Yes, it’s anarchic. He lacks the authority to carry it out. In an interview on CBS’s “Face the Nation,” Sullivan stated on Sunday, “It’s, as I say, national security suicide.”
Alaska and the federal government have long disagreed over how to use and safeguard its vast natural resources, especially during Democratic administrations.
The Ambler Road, a planned 211-mile thoroughfare that would have extended mining operations into an undeveloped area of the state, was officially recommended not to be built by the Interior Department’s Bureau of Land Management on Friday.

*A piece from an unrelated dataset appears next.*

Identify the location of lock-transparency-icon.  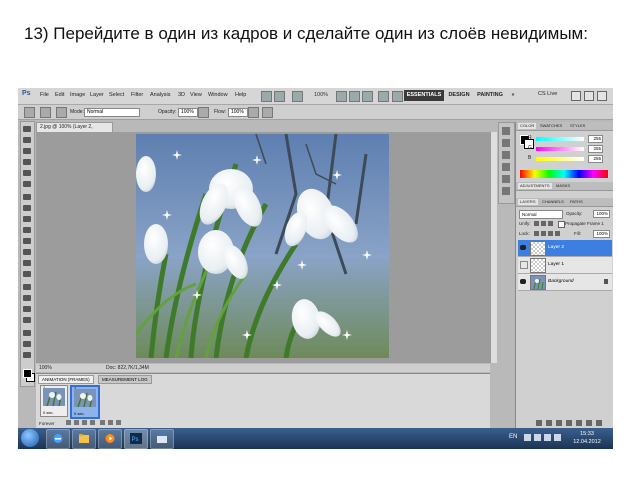
(536, 234). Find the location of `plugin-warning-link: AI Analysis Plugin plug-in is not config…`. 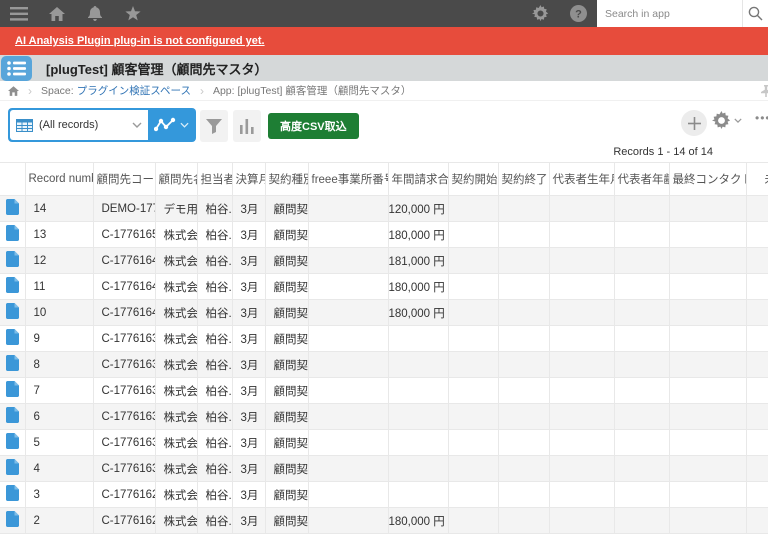

plugin-warning-link: AI Analysis Plugin plug-in is not config… is located at coordinates (140, 41).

This recommendation essentially kills the project and places zinc and copper deposits out of reach.
Additionally, the Interior Department released a final rule that will bar new oil and gas leasing proposals from being considered for the entirety of the United States Arctic Ocean, 11 million acres of Alaska’s National Petroleum Reserve, and roughly 3 million acres of federal seas off the state’s coast.
Environmental and conservation organizations, along with certain Native American tribes, praised the Interior Department’s decision, though not all of them, according to Sullivan on Sunday.
“The leaders of the North Slope of Alaska were unanimously against this,” Sullivan said, “when this president and [Interior] Secretary [Deb] Haaland announced on Friday that they did this because the Alaska Native, the indigenous people on the North Slope of Alaska, asked them to, they wanted them to.”
However, several indigenous groups in the area applauded the Biden administration’s choice and said the Trump administration did not confer with them before the project approval.